The film opens with a prologue shot in black and white, in extreme slow motion, set to a haunting aria about escaping tragic fate. Willem Dafoe and Charlotte Gainsbourg play a married couple having passionate sex. Their is graphic nudity, but it's not sensational. The camera focuses on the wife's face as she climaxes. The footage is intercut with scenes showing the couple's toddler leaving his cot, climbing onto a table and falling out of their apartment window to his death. It is immediately apparent that Lars von Trier is going to be tackling issues of women's sexuality as conceived in religious propaganda: a woman can be a mother or a whore, and the price of climax is to lose the child.

We then cut to the first chapter in the story, "Grief", and the movie switches back to real-time, colour and naturalistic acting. The chapter sees the mother unable to move beyond grief, consumed with guilt at having left her son unattended. The father, a psychotherapist, wants to take her out of hospital and off meds. He thinks grief is natural and has to be confronted and worked through. She thinks he's arrogant, but submits to his plan. The acting in this chapter is superlative. I've never seen such an honest and touching evocation of guilt on screen. Charlotte Gainsbourg earns her Best Actress award at Cannes in spades. And when you consider that Lars von Trier is often seen as a technical master, but just a jokester, this is simply stunning work.

The second chapter, "Pain (Chaos Reigns") sees the couple journeying to their country cabin in the woods to confront the wife's fear of "nature red in tooth and clear". The husband tries to remain rational and evidently loves his wife dearly, but even he is saying unnatural, Shakespearian, portents - wild animals disfigured, damaged and dying. The wife can't shake off her fear: nature is dying and evil, "Satan's Church". She wakes up one morning, seemingly cured, but her husband distrusts the cure, as do we.
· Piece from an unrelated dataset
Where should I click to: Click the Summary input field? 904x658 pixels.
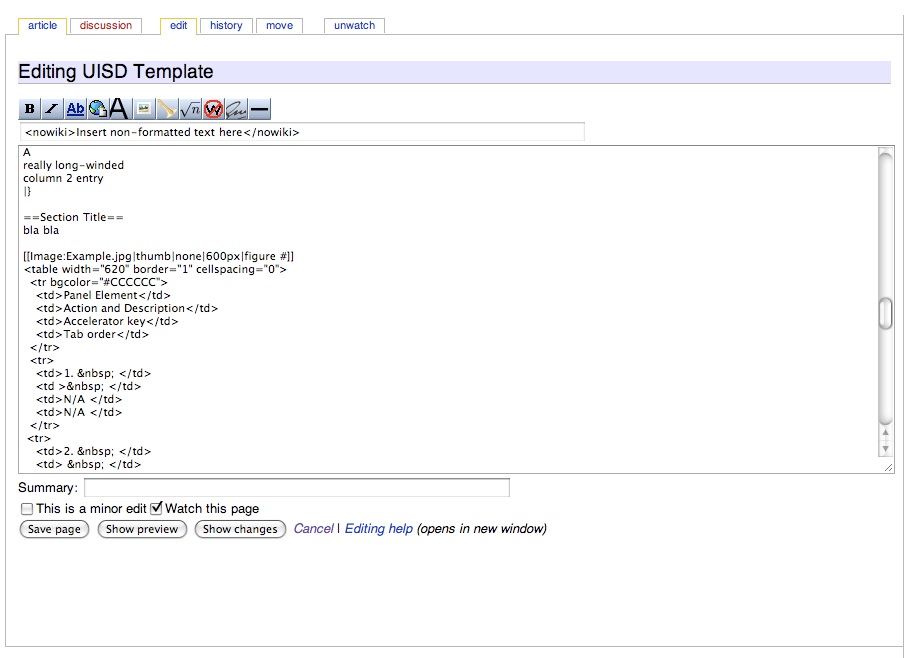(296, 488)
Once again, the acting and emotional content in this chapter is searing, and the subtle build-up of dread masterly. I particularly liked the way in which DP Anthony Dod Mantle warps the image at the edges to give a feel of surreality. Sometimes the imagery is so beautiful it's as heart-breaking as the content. The only problem is the final image, where a fox intones "chaos reigns". We all laughed. Maybe that's what we needed? Maybe it's Lars von Trier showing us that even in the midst of the most serious material he can still be a prankster. Either way, I think the movie would've been better without it. But then, it wouldn't be a Lars von Trier film!
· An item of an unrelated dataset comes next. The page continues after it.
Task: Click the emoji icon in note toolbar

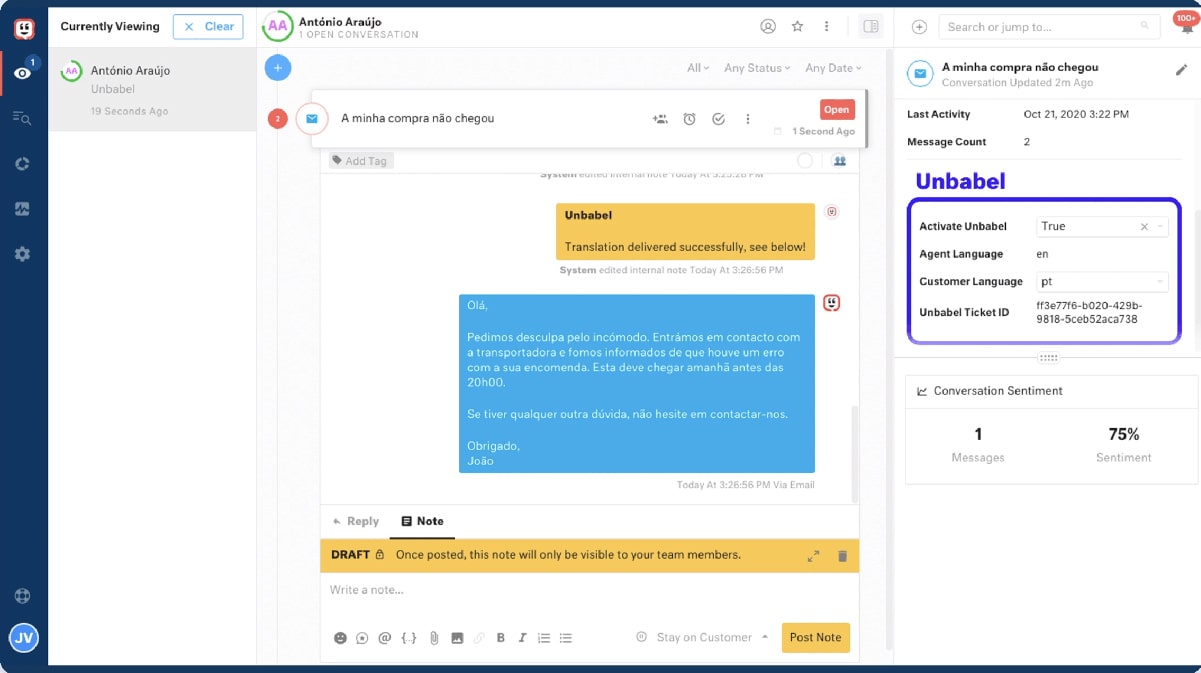Action: (340, 638)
The third chapter, "Despair (Gynocide)" is where the stuff that you've read about starts to happen. The wife was writing a thesis on the medieval church's cruel treatment of women which centred heavily on sexually active, powerful women being burned as witches. While researching in the log cabin a year ago, she came to the conclusion that the women actually deserved that punishment. In other words she has become a self-hating woman - a female misogynist. What follows in this chapter and the next, "The Three Beggars", is that the wife descends into madness and takes out her anger on her husband and herself. It is savage - both graphic - and emotionally freakish. But that is all, I think, called for. I never felt that the material was sensationalist, and, once again, Charlotte Gainsbourg must be praised for making it seem credible. I love the ambiguity of whether her greatest fear was "Me" as in herself of "Me" as in her husband. I love the ambiguity of whether she really was complicit in her son's murder. And I love the physical ambiguity in the prologue.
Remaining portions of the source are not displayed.